Dataset
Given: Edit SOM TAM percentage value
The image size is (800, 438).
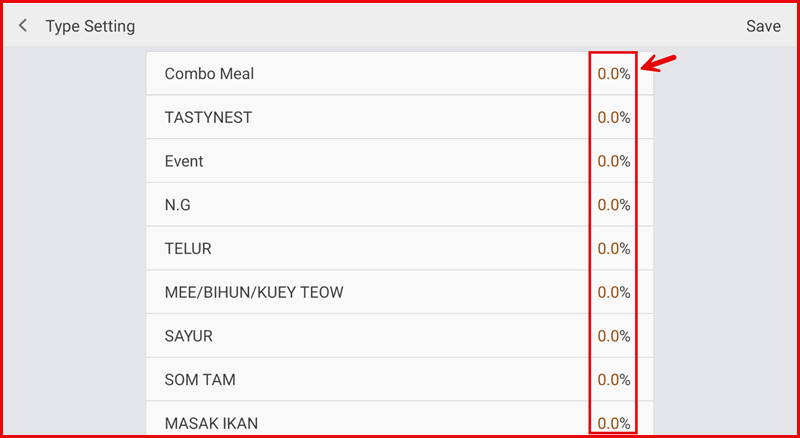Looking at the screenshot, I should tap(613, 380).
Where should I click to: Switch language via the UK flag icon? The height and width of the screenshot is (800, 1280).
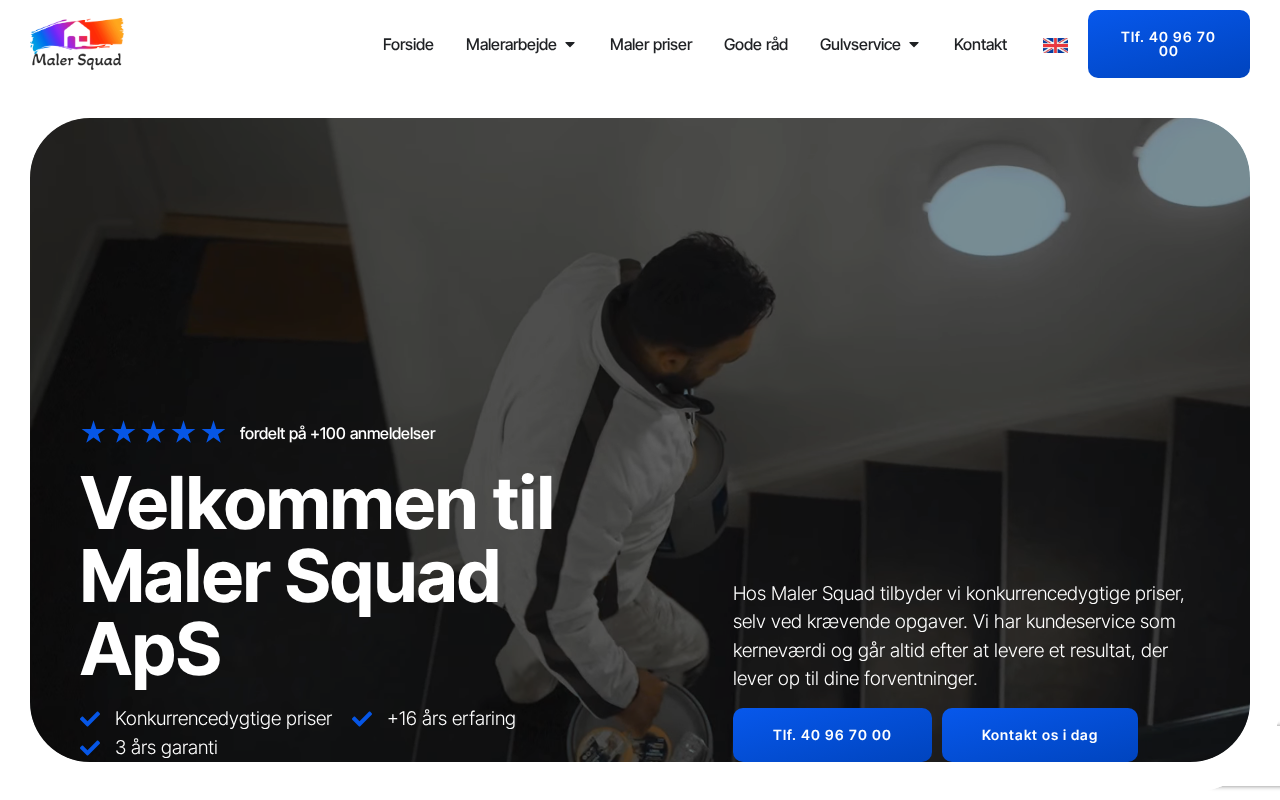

* * *

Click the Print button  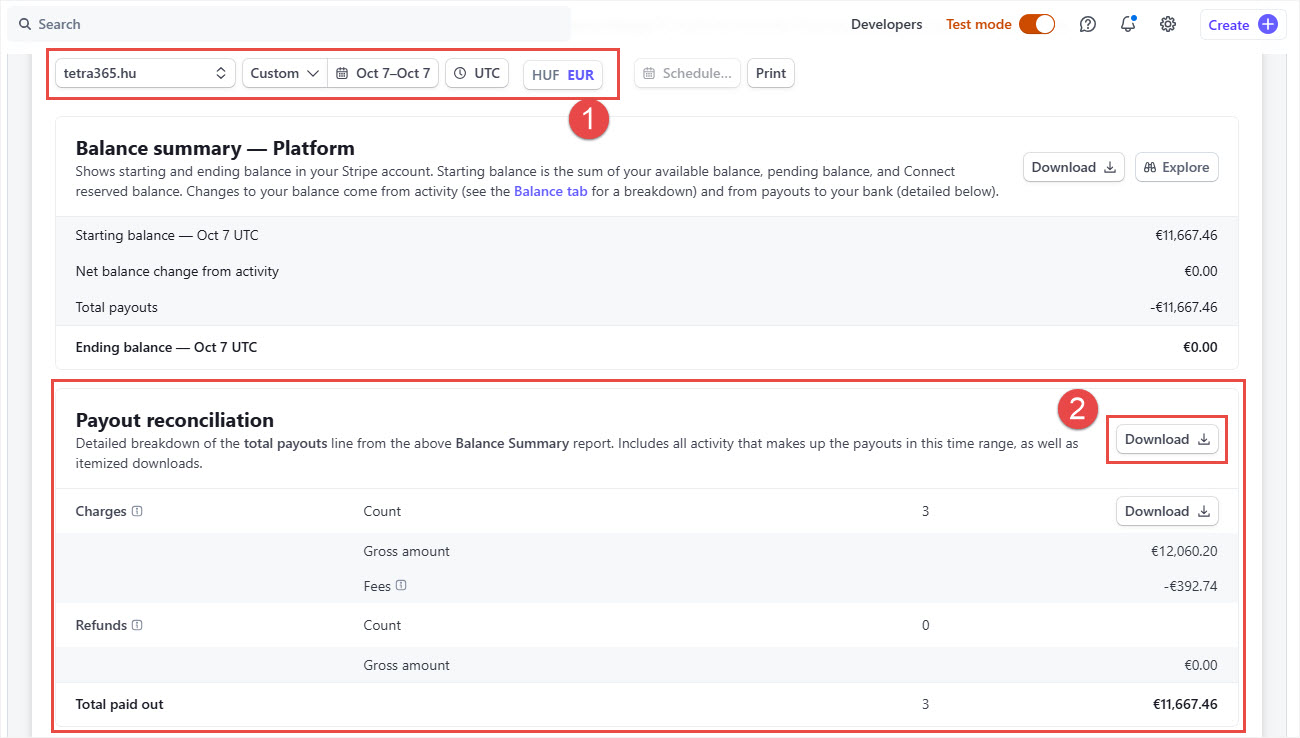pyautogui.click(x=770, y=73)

Your instructions
Transcribe only the lines above that start at the line containing "Given: Edit SOM TAM percentage value" and end at the line containing "Where should I". Omit pictures.

Solution to the exercise
Given: Edit SOM TAM percentage value
The image size is (800, 438).
Looking at the screenshot, I should tap(613, 380).
Where should I click to: Switch language via the UK flag icon? The height and width of the screenshot is (800, 1280).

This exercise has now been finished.